Andhra HC (Pre-Telangana)

Andhra Sugars Ltd. vs Commissioner Of Income-Tax on 20 January, 1987

Equivalent citations: [1987]165ITR259(AP)

Author: B.P. Jeevan Reddy

Bench: B.P. Jeevan Reddy

JUDGMENT

 

 Rama Rao, J.  
 

1. The question referred under section 256(1) of the Income-tax Act of 1961 is as follows :

"Whether, on the facts and in the circumstances of the case, the provision of section 40(c)(i)(A) of the Act of 1961 can be applied for making a disallowance of Rs. 98,673 paid to the whole-time directors of the company as remuneration pertaining to the assessment year 1971-72 and earlier and claimed in the assessment year 1972-73 after the sanction of the Company Law Board was received ?"

2. The assessee-company claimed deduction of an amount of Rs. 98,673 under the head "Expenditure not relating to the year" as the amount represented the remuneration and sitting fee payable to three of its directors in the accounting period relevant to the assessment year 1971-72. Though the amount was paid to the directors during the accounting year relevant to the assessment year 1971-72 as advances, the final adjustment could not be made in the absence of sanction from the Company Law Board for such payment to the directors. The sanction order of the Company Law Board was given on April 23, 1971, in the accounting period relevant to the assessment year 1972-73. Apart from the amount relatable to the assessment year 1971-72, the assessee claimed deduction under the same head for Rs. 1,91,494 for the assessment year 1972-73. The Income-tax Officer applying the limitation prescribed under section 40(c) of the Act disallowed the amount relatable to the assessment year 1971-72. On appeal, the Appellate Assistant Commissioner held that the ceiling under section 40(c) does not apply as the deduction relates to the period prior to April 1, 1972, and the claim of the assessee should be allowed as the sanction of the Company Law Board was given and the final adjustments in the accounts were made during the accounting period relevant to the assessment year 1972-73. On appeal, at the instance of the Revenue, the Appellate Tribunal held that in view of the overall ceiling limit under section 40(c) of the Act which came into force from April 1, 1972, the Income-tax Officer is justified in disallowing the deduction and in this view reversed the order of the Appellate Assistant Commissioner.

3. Sri Parvatha Rao, learned counsel for the assessee, contends that pursuant to the sanction given by the Company Law Board permitting the payment of remuneration to the directors, the accounts were adjusted in the assessment year 1972-73 and such payment is relatable to the assessment year 1971-72 and, therefore, the question of applying the ceiling limit as provided under section 40(c) does not arise and the entirety of the amount has to be allowed as deduction. Learned standing council for the Revenue contends that the liability to pay the amount accrued on the day when the Company Law Board has given the sanction during the accounting year relevant to the assessment year 1972-73 and as such the ceiling limit under section 40(c) is attracted.

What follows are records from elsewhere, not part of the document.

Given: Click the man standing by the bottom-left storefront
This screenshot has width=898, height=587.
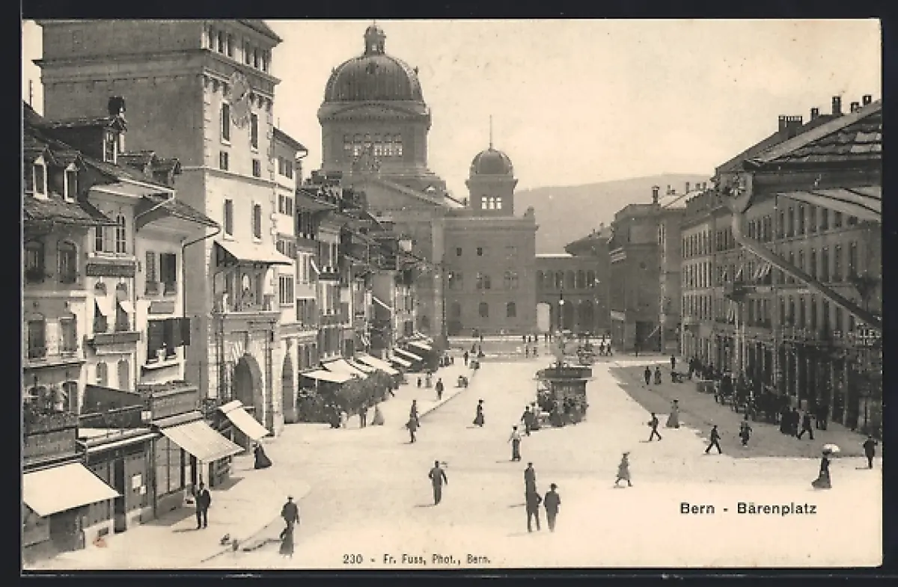Looking at the screenshot, I should 202,505.
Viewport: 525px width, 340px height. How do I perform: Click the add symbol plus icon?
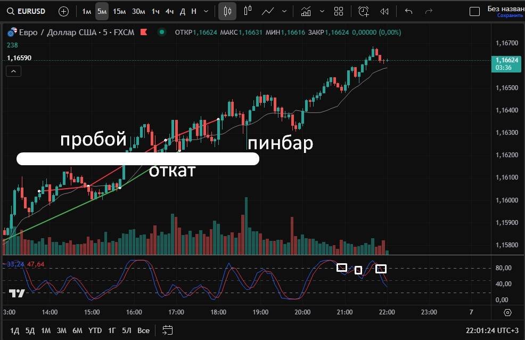(x=63, y=11)
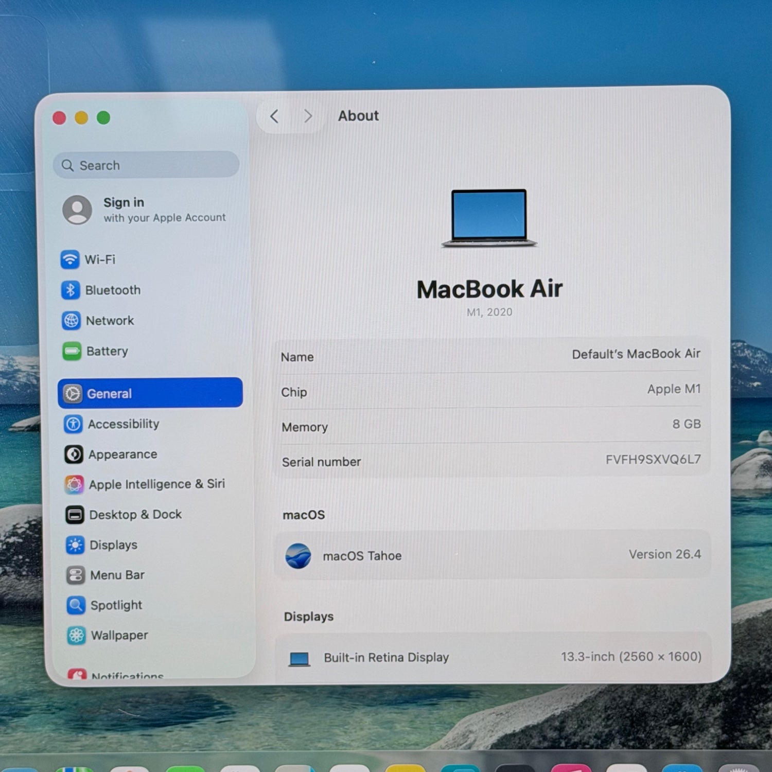772x772 pixels.
Task: Click the computer name Default's MacBook Air
Action: coord(636,354)
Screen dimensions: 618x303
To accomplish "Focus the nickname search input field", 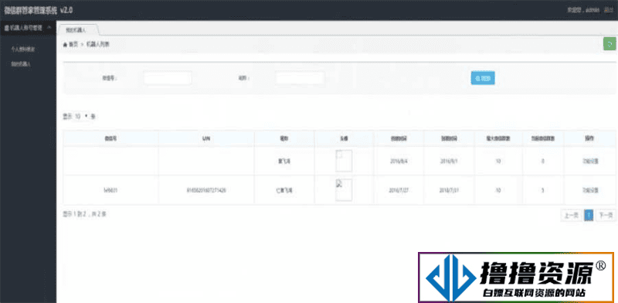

4. Section 40(c)(i)(A) : of the Income-tax Act postulates a ceiling of . Rs.72,000 regarding remuneration payable to the directors. It cannot be gainsaid that if the entirety of the amount is considered as relatable to the assessment year 1972-73, the ceiling limit envisaged under the amended provision, 40(c)(i)(A), is attracted. But, however, the complexity is beset in view of the clearance given by the Company Law Board for the payment of the amount in question at a later point of time, i.e., during the accounting year relevant to the assessment year 1972-73. To get at the crucial controversy, it is necessary to have a detailed survey of facts and events. During the accounting year relevant to the assessment year 1971-72, the amount payable towards remuneration to the director was paid as advance as section 198 of the Companies Act bars payment of excess remuneration without clearance from the Company Law Board. Pursuant to the sanction retrospectively for such payments by the Company Law Board in the accounting year relevant to the assessment year 1972-73, final adjustment was made in the year relevant to 1972-73 and the amount was claimed as deduction. The contention of learned council for the assessee is that the liability to pay arose during the assessment year in question as the approval of the Company Law Board was given only on April 28, 1971, and the directors were holding the amount paid as advances in trust as provided under section 309 of the Companies Act. Section 309(5A) and section 309(5B) of the Companies Act are as follows :

"Section 309(5A) : If any director draws or receives, directly or indirectly, by way of remuneration any such sums in excess of the limit prescribed by this section or without the prior sanction of the Central Government, where it is required, he shall refund such sums to the company and until such sum is refunded, hold it in trust for the company.
Section 309(5B) : The company shall not waive the recovery of any sum refundable to it under sub-section (5A) unless permitted by the Central Government."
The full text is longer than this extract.